Sigsbee Charter School doesn't exist yet but it's already a subject of debate in the School Board meeting room.
First, should the school district lease or sell the school to the Navy for $10 or ask for market price?
Because owning the property gives the Navy and the Sigsbee Charter School the ability to obtain loans and grants more easily, Pedro Fraga, the district's executive director of business and fiscal services, urged the board to turn the property over to the Sigsbee Charter School organizers.
"We were going to lease it to them," Fraga told the board. "When it comes to ... money and grants related to the military, it gives them an advantage to be the property owner."
Members quibbled over the price.
"We would do a disservice to our constituents to let it go for 10 bucks," board member Debra Walker said.
But John Dick likes the low price. "I can't see having to charge the Navy; this is a Navy town," he said.
Second, should teachers be leased from the school district or would Sigsbee Charter School hire its own teachers?
Third, will the charter school have more luck getting grants and other funding if they lease or own the school property?
This is a big issue for Leon Fowler, president of United Teachers of Monroe, the union that represents public school teachers.
"Our employees [can] work there, as long as the wages and working conditions in our contract are upheld," Fowler said.
"If they want to lease my teachers, then there has to be a requirement that they have to make the same salary they make here, the same benefits they make here."
Fowler said he's worried that the Sigsbee charter school won't maintain the pay and benefits in times of financial hardship.
"They did the bait and switch in Big Pine," Fowler said of Big Pine Academy's charter contract with district teachers. "They did a conversion to a charter and teachers lived under our contract, Florida retirement system benefits and all that," he told the board. "But they couldn't sustain that."
These and other questions will take some time to iron out, so the board decided to wait another year before changing Sigsbee Elementary School into the K-8 charter school.
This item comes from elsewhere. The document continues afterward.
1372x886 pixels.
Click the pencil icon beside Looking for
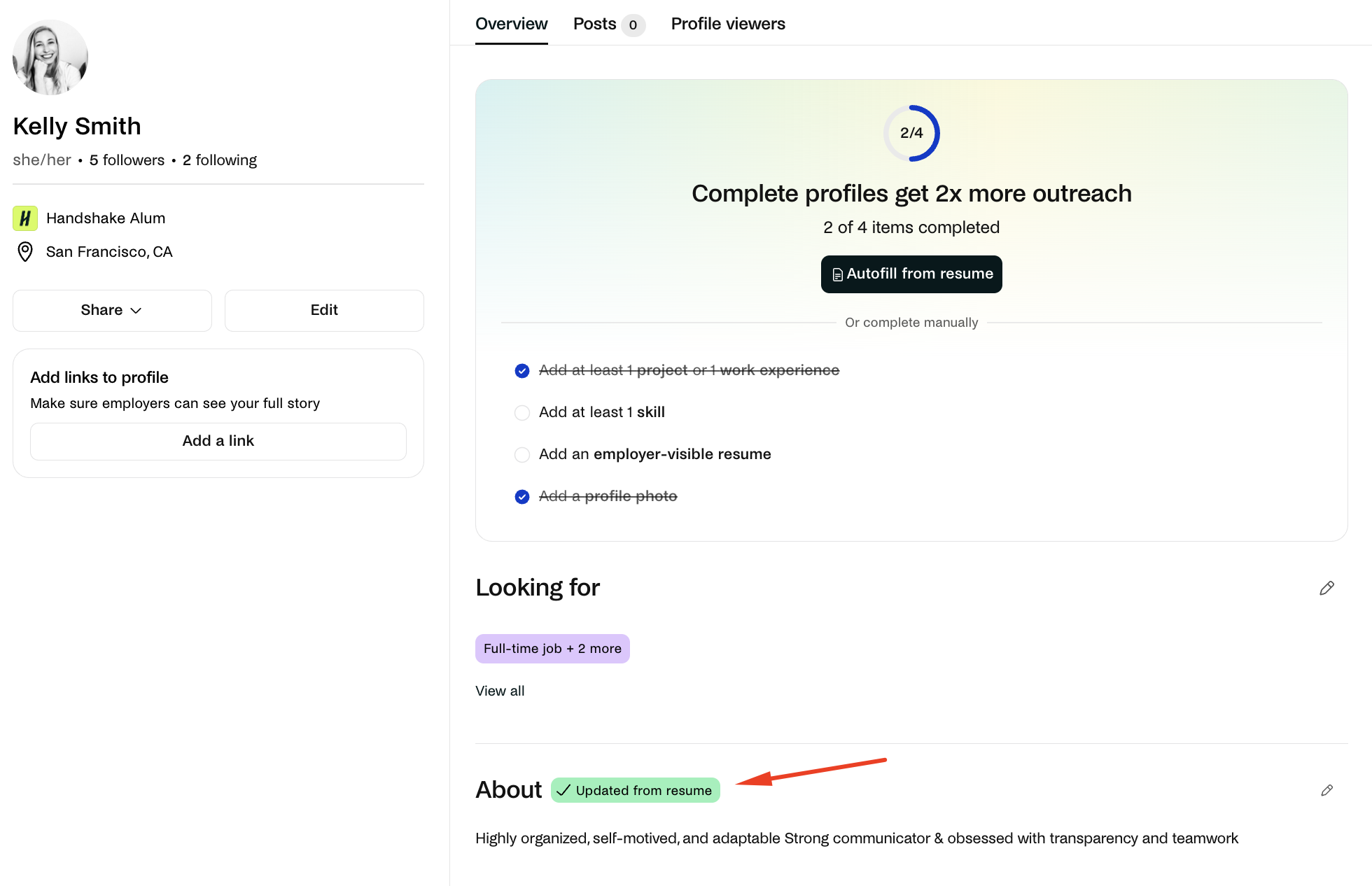(x=1326, y=588)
"That means Sigsbee Elementary School will continue to operate as a public school for 2009-2010," Schools Superintendent Randy Acevedo said. "Sigsbee charter will start in 2010-2011."
Board chairman
In a surprise move, board member Andy Griffiths, with his experience lobbying the Legislature and membership in various statewide school board associations, became the next School Board chairman.
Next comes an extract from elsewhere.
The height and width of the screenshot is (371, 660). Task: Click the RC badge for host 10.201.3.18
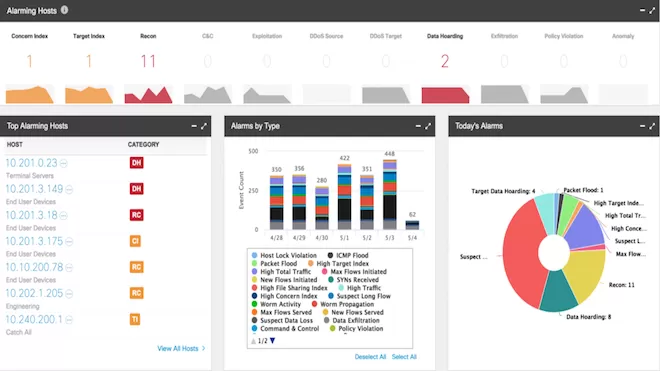coord(136,215)
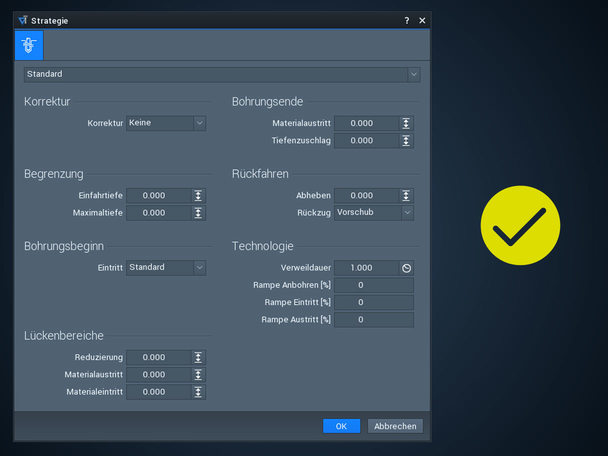
Task: Click the Rampe Anbohren [%] input field
Action: pos(374,285)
In a loose agreement to create opportunities for each board member to serve as chairman, board member John Dick was next in line, but outgoing board vice chairman Duncan Mathewson moved to appoint Griffiths. "Mr. Griffiths has been around a long time," Mathewson said. "He has a lot of experience, not only here but elsewhere [in the state]."
With Griffiths as chairman, Acevedo will have a board member leading meetings who repeatedly has said he's against micromanaging the superintendent.